The biggest knock on American Gangster is that director Scott and his team exhibit little instinctual feel for the milieu. In addition to many obvious choices and a lack of subtext in Steve Zallian's script, there's an overall dearth of style. Not being flashy is a cornerstone of Lucas' businesslike approach -- but the production design is unconvincing and doesn't draw you in.
For all its determination to be understated, the film is punctuated by obvious moments. The theme of a black man making good and conquering the system is underlined by two scenes that mimic Norman Rockwell's famous painting of a family gathered around the table at Thanksgiving. Quoting it once won't suffice. Another blatant gesture comes when a racist attorney overseeing his investigation chews out Roberts, distilling all the prejudice that he and Lucas both faced. And the climactic scene in which Lucas is arrested outside his church is accompanied by the singing of the Gospel staple "Amazing Grace." Any intended irony or heroism gets drowned out by cliché.
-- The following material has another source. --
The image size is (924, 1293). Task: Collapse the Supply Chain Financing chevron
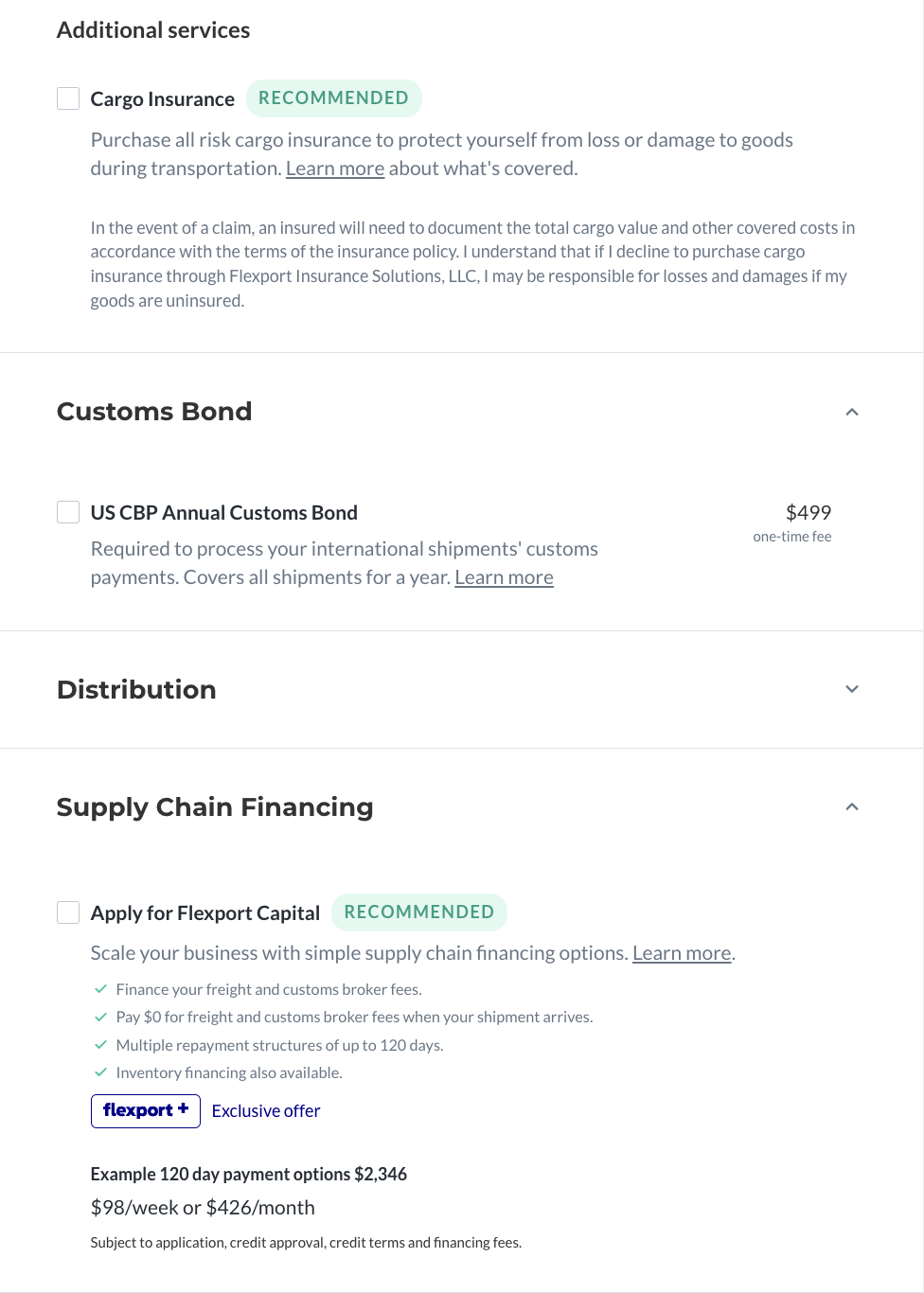click(x=852, y=806)
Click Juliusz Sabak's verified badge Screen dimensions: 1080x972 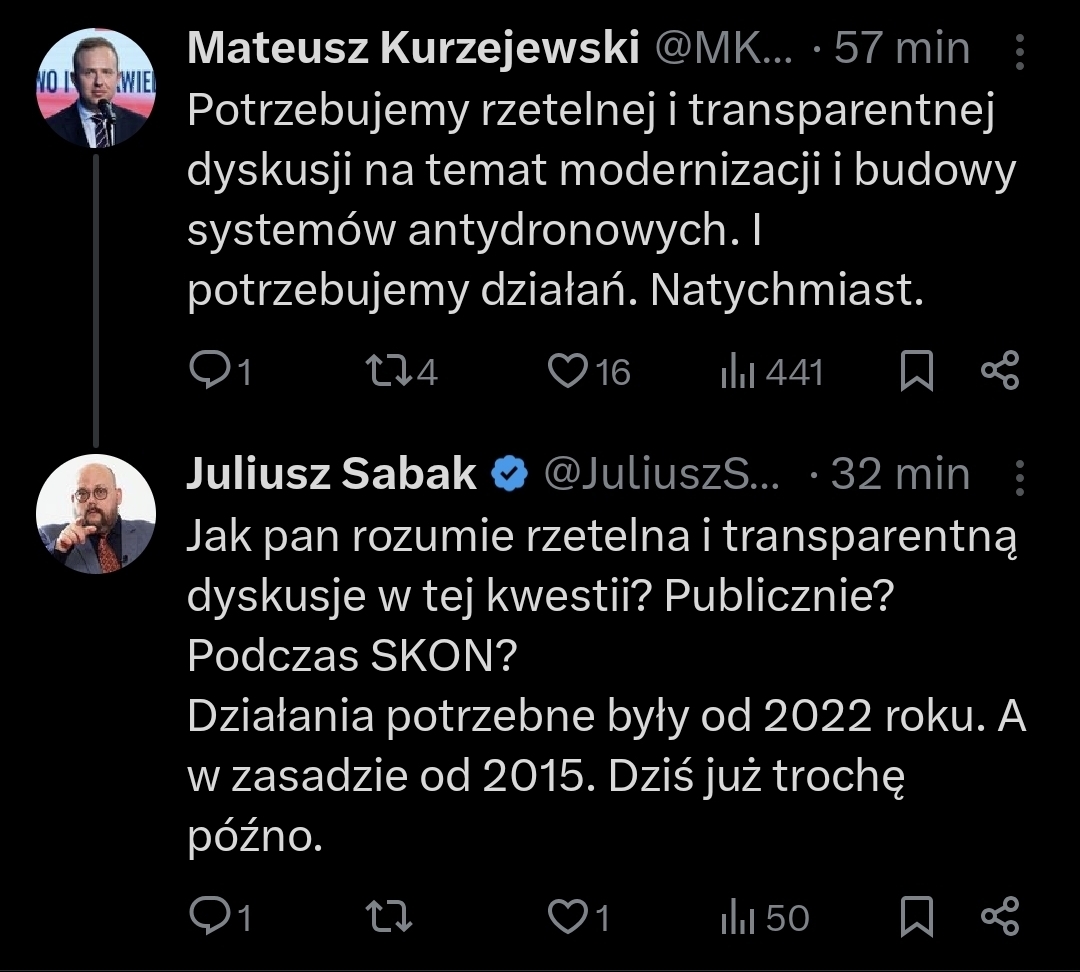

It's often not clear whether American Gangster is refusing to pander to race or is being racist, prompting the question whether it's a story a white director, and one who’s not American to boot, is best suited to tell. Washington and Crowe's workmanlike performances match the movie as a whole: better than passable, yet nothing approximating inspired. Being patient is one of Lucas' axioms and moviegoers who exhibit it during the movie's long runtime won't be rewarded with a startling revelation. Granted, it's also unlikely they'll feel ripped-off.
(Released by Universal and rated "R" for violence, pervasive drug content and language, nudity and sexuality.)